* [ACTIONS TO TAKE]:
[1] In the Donggureung text, rewrite the passage starting at "Korean name" and ending at "Guri, Gyeonggi Province.", using "group" in place of "cluster".
[2] According to the Donggureung text, how many Joseon kings and queens are buried at the site?
[3] Translate this sentence from the Donggureung text into Spanish: "17 Joseon kings and queens are buried here."

* [SOURCE TEXT]:
+ + + + + + +
UNESCO World Heritage Site
- Type: Cultural
- Criteria: iii, iv, vi
- Designated: 2009 (33rd session)
- Part of: Royal Tombs of the Joseon Dynasty
- Reference no.: 1319
- Region: Asia and Australasia

Historic Sites of South Korea
- Official name: East Nine Royal Tombs, Guri
- Designated: 1970-05-26
- Reference no.: 193

Korean name
- Hangul: 동구릉
- Hanja: 東九陵
- RR: Donggureung
- MR: Tonggurŭng

= Donggureung =

Royal tomb in South Korea

Donggureung, is a cluster of royal tombs from the Joseon dynasty, the largest of its kind in South Korea. 17 Joseon kings and queens are buried here. The cluster also houses a myo-type tomb (of a royal family member). It is located in Guri, Gyeonggi Province.
+ + + + + + +
Element and text location data:
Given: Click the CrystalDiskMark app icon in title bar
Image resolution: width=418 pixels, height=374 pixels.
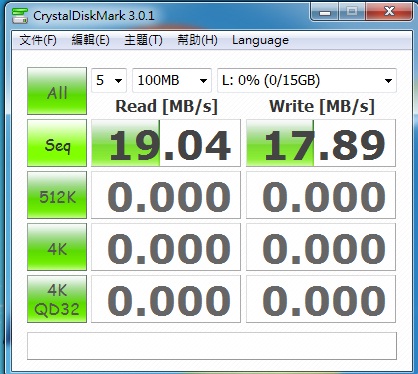Looking at the screenshot, I should 20,15.
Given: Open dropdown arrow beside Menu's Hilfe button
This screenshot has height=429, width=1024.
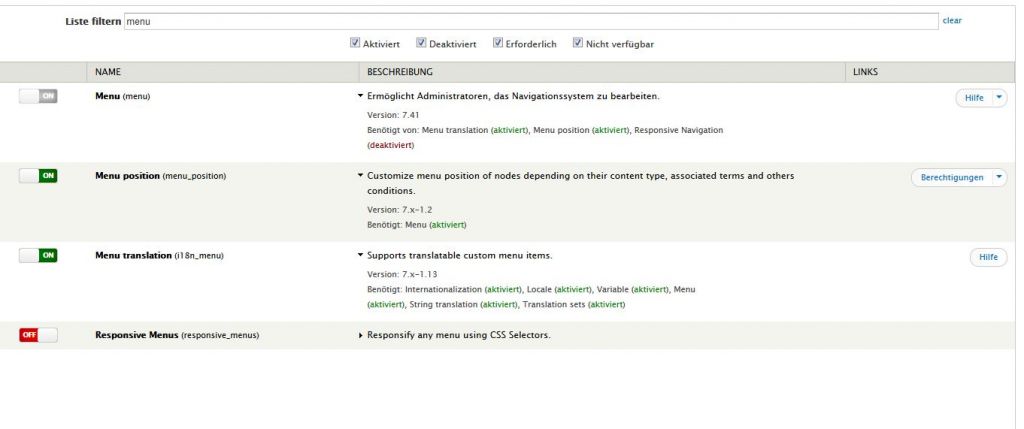Looking at the screenshot, I should (x=999, y=97).
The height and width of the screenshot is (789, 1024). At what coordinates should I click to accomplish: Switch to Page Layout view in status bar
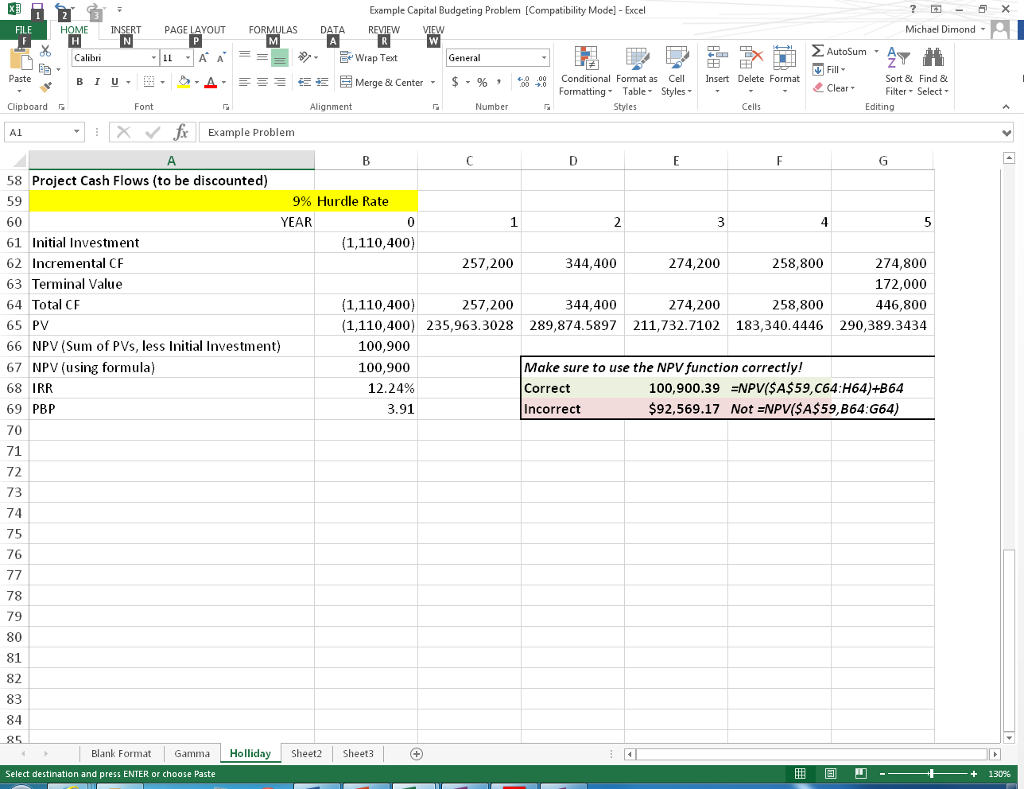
+ + + + + + +
* [WORKED SOLUTIONS]:
[1]
Korean name
- Hangul: 동구릉
- Hanja: 東九陵
- RR: Donggureung
- MR: Tonggurŭng

= Donggureung =

Royal tomb in South Korea

Donggureung, is a group of royal tombs from the Joseon dynasty, the largest of its kind in South Korea. 17 Joseon kings and queens are buried here. The group also houses a myo-type tomb (of a royal family member). It is located in Guri, Gyeonggi Province.

[2] 17

[3] Aquí están enterrados 17 reyes y reinas de Joseon.